Neste sentido, a religião não deve ser analisada a
partir do critério de verdade que afasta, que separa, que divide. A
religião, no contexto atual, deve ser pensada a partir do critério ético
geral do humano. Daí não podermos prescindir dos resultados da
Psicologia, da Pedagogia, da Filosofia, da Sociologia e da Ciência
Jurídica.
As diferenças são profundas
Do
ponto de vista religioso, budismo e cristianismo são, inegavelmente,
duas tradições mundiais, completamente diferentes. É impossível alguém
ser cristão e, ao mesmo tempo, budista, ou vice-versa. Seria misturar
fogo com água. São caminhos de espiritualidade radicalmente diferentes,
principalmente quando se tem em mente os paradigmas vigentes do
cristianismo.
Na sua essência, o cristianismo,
juntamente com o judaísmo e o islamismo, são classificados como
religiões reveladas: em que Deus fala aos homens. Uma religião revelada é
caracterizada pela livre comunicação salvadora que Deus faz de si mesmo
ao homem pecador, em Cristo, pela comunicação pessoal e, ao mesmo
tempo, comunitária (Igreja).
Já o budismo
situa-se no grupo das religiões classificadas como salvíficas. São
aquelas religiões portadoras dos meios de que o homem precisa para
salvar-se dos sofrimentos presentes e conseguir a felicidade. Neste
grupo encontram-se, além do budismo, o confucionismo, o taoísmo, o
hinduísmo. Estas religiões, como o fizeram Zaratustra, alguns filósofos
gregos e profetas judeus, que, espiritualizando e aprofundando o
pensamento, abriram caminho a uma religiosidade, ao mesmo tempo pessoal e
universal.
Seguindo a trilha da pesquisa junguiana
O
cristianismo, fiel à tradição do pensamento religioso ocidental,
considera o homem inteiramente dependente da graça de Deus ou da Igreja,
na sua qualidade de instrumento terreno exclusivo da obra da redenção
sancionado por Deus.
O homem é infinitamente
pequeno, um quase nada, enquanto a graça de Deus é tudo. E esta graça
vem de fora. Provém de uma outra fonte: Deus.
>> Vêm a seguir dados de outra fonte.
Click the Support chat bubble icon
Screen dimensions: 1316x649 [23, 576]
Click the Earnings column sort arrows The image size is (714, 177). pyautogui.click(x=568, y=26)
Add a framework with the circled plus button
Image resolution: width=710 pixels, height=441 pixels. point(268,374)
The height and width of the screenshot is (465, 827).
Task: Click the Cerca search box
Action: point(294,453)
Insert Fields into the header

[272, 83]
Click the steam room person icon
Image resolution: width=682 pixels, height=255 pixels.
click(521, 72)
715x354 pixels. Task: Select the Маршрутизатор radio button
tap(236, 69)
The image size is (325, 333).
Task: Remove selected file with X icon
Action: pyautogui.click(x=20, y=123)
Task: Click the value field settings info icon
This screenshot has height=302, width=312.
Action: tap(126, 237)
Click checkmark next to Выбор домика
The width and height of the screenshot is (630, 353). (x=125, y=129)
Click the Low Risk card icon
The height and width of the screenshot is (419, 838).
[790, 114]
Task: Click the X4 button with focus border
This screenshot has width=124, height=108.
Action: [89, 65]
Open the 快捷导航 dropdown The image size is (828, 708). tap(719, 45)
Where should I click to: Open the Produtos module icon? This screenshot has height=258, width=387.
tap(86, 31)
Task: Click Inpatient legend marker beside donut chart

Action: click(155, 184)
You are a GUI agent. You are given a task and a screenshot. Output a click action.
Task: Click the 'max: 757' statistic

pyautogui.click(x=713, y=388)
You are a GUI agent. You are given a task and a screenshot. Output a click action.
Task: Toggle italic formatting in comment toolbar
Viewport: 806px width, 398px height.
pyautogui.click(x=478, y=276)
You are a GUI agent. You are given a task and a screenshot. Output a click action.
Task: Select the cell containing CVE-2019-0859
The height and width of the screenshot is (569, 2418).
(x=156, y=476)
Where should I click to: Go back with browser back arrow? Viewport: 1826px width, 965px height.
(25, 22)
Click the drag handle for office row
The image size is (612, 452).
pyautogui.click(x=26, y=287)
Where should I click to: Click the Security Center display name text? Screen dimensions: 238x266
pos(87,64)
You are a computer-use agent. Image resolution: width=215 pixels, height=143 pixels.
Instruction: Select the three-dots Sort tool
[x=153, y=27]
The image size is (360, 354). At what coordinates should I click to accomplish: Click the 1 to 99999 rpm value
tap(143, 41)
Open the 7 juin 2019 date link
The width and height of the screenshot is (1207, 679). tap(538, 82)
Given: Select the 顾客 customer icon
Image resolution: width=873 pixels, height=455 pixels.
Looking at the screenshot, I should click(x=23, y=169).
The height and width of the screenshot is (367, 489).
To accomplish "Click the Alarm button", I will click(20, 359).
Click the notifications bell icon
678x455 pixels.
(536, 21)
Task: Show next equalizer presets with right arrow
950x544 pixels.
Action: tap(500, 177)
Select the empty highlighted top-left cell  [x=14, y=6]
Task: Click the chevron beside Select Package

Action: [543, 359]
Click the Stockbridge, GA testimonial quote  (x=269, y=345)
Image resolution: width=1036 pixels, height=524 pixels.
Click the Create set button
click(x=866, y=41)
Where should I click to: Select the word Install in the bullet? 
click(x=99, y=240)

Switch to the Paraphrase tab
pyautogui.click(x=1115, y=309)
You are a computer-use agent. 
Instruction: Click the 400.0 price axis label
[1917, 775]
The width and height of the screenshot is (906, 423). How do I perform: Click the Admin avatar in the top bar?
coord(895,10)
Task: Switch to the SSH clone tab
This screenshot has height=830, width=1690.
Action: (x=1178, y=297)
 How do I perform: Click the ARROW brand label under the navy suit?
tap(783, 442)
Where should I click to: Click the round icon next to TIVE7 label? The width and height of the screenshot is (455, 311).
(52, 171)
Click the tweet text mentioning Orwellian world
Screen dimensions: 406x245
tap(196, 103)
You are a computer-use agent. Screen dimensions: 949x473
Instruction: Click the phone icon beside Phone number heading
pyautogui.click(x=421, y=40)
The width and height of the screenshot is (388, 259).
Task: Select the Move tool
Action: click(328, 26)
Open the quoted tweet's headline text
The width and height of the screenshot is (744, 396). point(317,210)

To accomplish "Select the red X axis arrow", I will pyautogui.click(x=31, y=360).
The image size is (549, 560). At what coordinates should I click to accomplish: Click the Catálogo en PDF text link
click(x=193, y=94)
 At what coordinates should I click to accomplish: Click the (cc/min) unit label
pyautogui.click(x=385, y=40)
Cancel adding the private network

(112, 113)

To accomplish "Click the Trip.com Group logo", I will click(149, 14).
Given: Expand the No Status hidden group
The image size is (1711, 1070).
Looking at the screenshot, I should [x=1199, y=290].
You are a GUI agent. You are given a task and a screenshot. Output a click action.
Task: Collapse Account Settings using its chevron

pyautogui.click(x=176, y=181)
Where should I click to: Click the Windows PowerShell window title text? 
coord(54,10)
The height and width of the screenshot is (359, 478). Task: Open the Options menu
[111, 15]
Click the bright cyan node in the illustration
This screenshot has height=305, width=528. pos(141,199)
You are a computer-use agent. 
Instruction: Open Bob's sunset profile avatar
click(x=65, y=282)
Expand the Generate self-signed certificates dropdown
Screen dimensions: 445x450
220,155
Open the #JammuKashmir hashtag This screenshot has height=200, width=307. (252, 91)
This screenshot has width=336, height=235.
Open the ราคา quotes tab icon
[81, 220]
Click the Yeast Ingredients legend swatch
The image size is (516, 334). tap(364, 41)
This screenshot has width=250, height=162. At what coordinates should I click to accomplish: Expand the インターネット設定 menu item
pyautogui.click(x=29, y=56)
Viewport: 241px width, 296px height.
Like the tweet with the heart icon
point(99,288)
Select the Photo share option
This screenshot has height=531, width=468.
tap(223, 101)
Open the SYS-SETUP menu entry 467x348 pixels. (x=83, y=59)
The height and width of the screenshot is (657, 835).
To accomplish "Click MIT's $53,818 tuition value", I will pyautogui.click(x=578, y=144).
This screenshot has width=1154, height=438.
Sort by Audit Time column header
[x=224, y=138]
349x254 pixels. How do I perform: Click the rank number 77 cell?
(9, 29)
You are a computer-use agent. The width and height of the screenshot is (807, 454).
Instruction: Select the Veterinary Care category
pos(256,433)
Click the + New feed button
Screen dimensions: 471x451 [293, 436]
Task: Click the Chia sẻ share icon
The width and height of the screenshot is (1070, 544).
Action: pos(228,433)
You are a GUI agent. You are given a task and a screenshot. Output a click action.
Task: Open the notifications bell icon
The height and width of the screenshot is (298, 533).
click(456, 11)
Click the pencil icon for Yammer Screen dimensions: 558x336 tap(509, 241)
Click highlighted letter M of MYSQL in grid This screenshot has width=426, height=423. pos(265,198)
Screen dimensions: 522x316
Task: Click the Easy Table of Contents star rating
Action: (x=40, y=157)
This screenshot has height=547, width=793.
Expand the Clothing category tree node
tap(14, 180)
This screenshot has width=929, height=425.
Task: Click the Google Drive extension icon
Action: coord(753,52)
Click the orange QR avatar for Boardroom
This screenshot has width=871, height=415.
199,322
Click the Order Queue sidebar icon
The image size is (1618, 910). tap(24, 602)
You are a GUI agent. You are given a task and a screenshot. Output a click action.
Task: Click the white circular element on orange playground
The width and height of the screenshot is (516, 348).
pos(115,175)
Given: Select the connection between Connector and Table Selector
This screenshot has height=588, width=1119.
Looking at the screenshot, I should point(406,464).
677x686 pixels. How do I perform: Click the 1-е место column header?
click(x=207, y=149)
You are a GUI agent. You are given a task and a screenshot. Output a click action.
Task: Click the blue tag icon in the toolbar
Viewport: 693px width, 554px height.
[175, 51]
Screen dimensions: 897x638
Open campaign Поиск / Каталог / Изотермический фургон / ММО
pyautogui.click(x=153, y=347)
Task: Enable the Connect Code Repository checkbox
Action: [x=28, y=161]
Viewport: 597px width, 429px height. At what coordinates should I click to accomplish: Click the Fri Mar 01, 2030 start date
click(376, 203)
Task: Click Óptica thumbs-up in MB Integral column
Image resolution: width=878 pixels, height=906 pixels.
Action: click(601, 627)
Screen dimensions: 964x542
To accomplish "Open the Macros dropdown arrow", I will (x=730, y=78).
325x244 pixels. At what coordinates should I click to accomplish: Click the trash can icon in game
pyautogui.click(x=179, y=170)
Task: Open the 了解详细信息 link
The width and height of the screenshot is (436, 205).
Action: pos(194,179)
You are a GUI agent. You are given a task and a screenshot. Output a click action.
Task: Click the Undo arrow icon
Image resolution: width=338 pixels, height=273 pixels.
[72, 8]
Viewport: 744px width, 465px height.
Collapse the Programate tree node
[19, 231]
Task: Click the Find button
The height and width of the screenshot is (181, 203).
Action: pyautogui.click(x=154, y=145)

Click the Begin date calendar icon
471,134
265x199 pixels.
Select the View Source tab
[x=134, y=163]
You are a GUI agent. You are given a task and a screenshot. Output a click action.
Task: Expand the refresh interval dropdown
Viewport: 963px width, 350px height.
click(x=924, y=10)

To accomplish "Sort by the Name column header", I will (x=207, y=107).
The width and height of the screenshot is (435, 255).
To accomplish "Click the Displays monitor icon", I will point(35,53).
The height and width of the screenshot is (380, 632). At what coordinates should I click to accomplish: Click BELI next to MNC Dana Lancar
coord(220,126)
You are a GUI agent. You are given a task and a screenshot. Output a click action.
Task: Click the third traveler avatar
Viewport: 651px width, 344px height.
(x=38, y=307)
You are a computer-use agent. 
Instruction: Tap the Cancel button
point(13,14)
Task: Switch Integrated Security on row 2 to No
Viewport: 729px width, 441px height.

“O homem está sempre em falta diante de Deus”, como dizia Kierkegaard.
No
cristianismo, o homem procura conciliar os favores de Deus mediante o
temor, a penitência, as promessas, a submissão, a auto-humilhação, as
boas obras e os louvores.
Deus é um totaliter alter, o totalmente outro, absolutamente perfeito e exterior, a única realidade existente.
“Se
modificarmos um pouco a fórmula e em lugar de Deus colocarmos outra
grandeza, como, por exemplo, o mundo, o dinheiro, teremos o quadro
completo do homem ocidental zeloso, temente a Deus, piedoso, humilde,
empreendedor, cobiçoso, ávido de acumular apaixonada e rapidamente toda a
espécie de bens deste mundo tais como riqueza, saúde, conhecimentos,
domínio técnico, prosperidade pública, bem-estar, poder político,
conquistas etc. Quais são os grandes movimentos propulsores de nossa
época? Justamente as tentativas de nos apoderarmos do dinheiro ou dos
bens dos outros e de defendermos o que é nosso. A inteligência se ocupa
principalmente em inventar ’ismos’ adequados para ocultar seus
verdadeiros motivos ou para conquistar o maior número possível de
presas.”
O budismo, seguindo a tradição oriental,
sublinha o fato de que o homem é a única causa eficiente de sua própria
evolução superior. Ao contrário do cristianismo, acredita na
“auto-redenção”, ou seja, o homem é Buda e se salva por si próprio.
O
budismo se baseia na realidade psíquica enquanto condição única e
fundamental da existência. A psique é o elemento mais importante, é o
sopro que tudo penetra, ou seja, a natureza de Buda; é o espírito de
Buda, o Uno, o Dharma-kaya. Toda vida jorra da psique e todas as suas
diferentes formas de manifestação se reduzem a ela. É a condição
psicológica prévia e fundamental que impregna o homem em todas as fases
de seu ser, determinando todos os seus pensamentos, ações e sentimentos.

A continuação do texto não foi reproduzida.